Extract to read
Brand Names and who makes them for whom?

  Covergirl 22:47 25 Jan 2010
Locked

I've had a google around but not sure what to search on so been fairly unsuccessful.

Can anyone point me towards any sites that tell you the name behind the brand - I'm particularly interested in electronic gadgets, electronics, electrical goods; for example, the following 5 links lead to (what appears to be exactly) the same item under different, ambiguous or anonymous brand names and at different price points:
click here
click here
click here
click here
click here

I'm not particularly after this item but want something similar so I'm interested in finding a "brand" product sold under a cheaper name.

Any ideas you gurus out there please? Thanks . . . .

  wiz-king 05:46 26 Jan 2010

They all appear to be the same manufactures product, only the first one mentions the manufactures name 'Skytronics' the others don't, I cant see a problem, as for the price a shop can only offer you a sale - take it or leave it.

  Covergirl 08:30 26 Jan 2010

. . . that's not the point. Item linked to was just an example. If I could find out that Skytronics is manufactured by AKG (for example) I might be a little more sure of what I'm getting and a bit less hesitant parting with my money.

I'd be just as interested to find out who makes Technika TVs for Tesco or Matsui fridges for Currys.

If anyone knows this kind of thing, please let me know. Cheers

  canarieslover 10:01 26 Jan 2010

You will perhaps find that it is not quite so clear cut as you would imagine. My Mother-in-law used to work for a dairy product company who produced, among other things, yoghurts for Sainsbury, Tesco, M & S, etc. They were produced by the batch with each batch varying in content according to who the end user was. Car manufactures now share common assembly lines that enable three manufacturers to produce a basic car with differences for each manufacturer, and none of them charge the same price. What may appear on the surface to be the same may well have changes umder the skin to enable various price restraints to be met. There is also then the question of after sales service. You may well have a battle with one supplier to obtain what another supplier would give without question. That is not to say that the dearest of them will give the best after sales service but it does need further research.

Entries provided
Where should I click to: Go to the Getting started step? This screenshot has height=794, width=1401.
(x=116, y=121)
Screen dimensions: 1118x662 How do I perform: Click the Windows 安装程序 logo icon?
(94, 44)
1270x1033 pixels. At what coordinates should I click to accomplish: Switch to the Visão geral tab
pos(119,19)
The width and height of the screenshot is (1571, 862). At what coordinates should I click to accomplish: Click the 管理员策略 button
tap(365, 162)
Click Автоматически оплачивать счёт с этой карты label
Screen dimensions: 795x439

Required work
Can you duplicate the forum thread about who makes brand-name goods, reproducing the whole text above word for word?

Task solution
Brand Names and who makes them for whom?

  Covergirl 22:47 25 Jan 2010
Locked

I've had a google around but not sure what to search on so been fairly unsuccessful.

Can anyone point me towards any sites that tell you the name behind the brand - I'm particularly interested in electronic gadgets, electronics, electrical goods; for example, the following 5 links lead to (what appears to be exactly) the same item under different, ambiguous or anonymous brand names and at different price points:
click here
click here
click here
click here
click here

I'm not particularly after this item but want something similar so I'm interested in finding a "brand" product sold under a cheaper name.

Any ideas you gurus out there please? Thanks . . . .

  wiz-king 05:46 26 Jan 2010

They all appear to be the same manufactures product, only the first one mentions the manufactures name 'Skytronics' the others don't, I cant see a problem, as for the price a shop can only offer you a sale - take it or leave it.

  Covergirl 08:30 26 Jan 2010

. . . that's not the point. Item linked to was just an example. If I could find out that Skytronics is manufactured by AKG (for example) I might be a little more sure of what I'm getting and a bit less hesitant parting with my money.

I'd be just as interested to find out who makes Technika TVs for Tesco or Matsui fridges for Currys.

If anyone knows this kind of thing, please let me know. Cheers

  canarieslover 10:01 26 Jan 2010

You will perhaps find that it is not quite so clear cut as you would imagine. My Mother-in-law used to work for a dairy product company who produced, among other things, yoghurts for Sainsbury, Tesco, M & S, etc. They were produced by the batch with each batch varying in content according to who the end user was. Car manufactures now share common assembly lines that enable three manufacturers to produce a basic car with differences for each manufacturer, and none of them charge the same price. What may appear on the surface to be the same may well have changes umder the skin to enable various price restraints to be met. There is also then the question of after sales service. You may well have a battle with one supplier to obtain what another supplier would give without question. That is not to say that the dearest of them will give the best after sales service but it does need further research.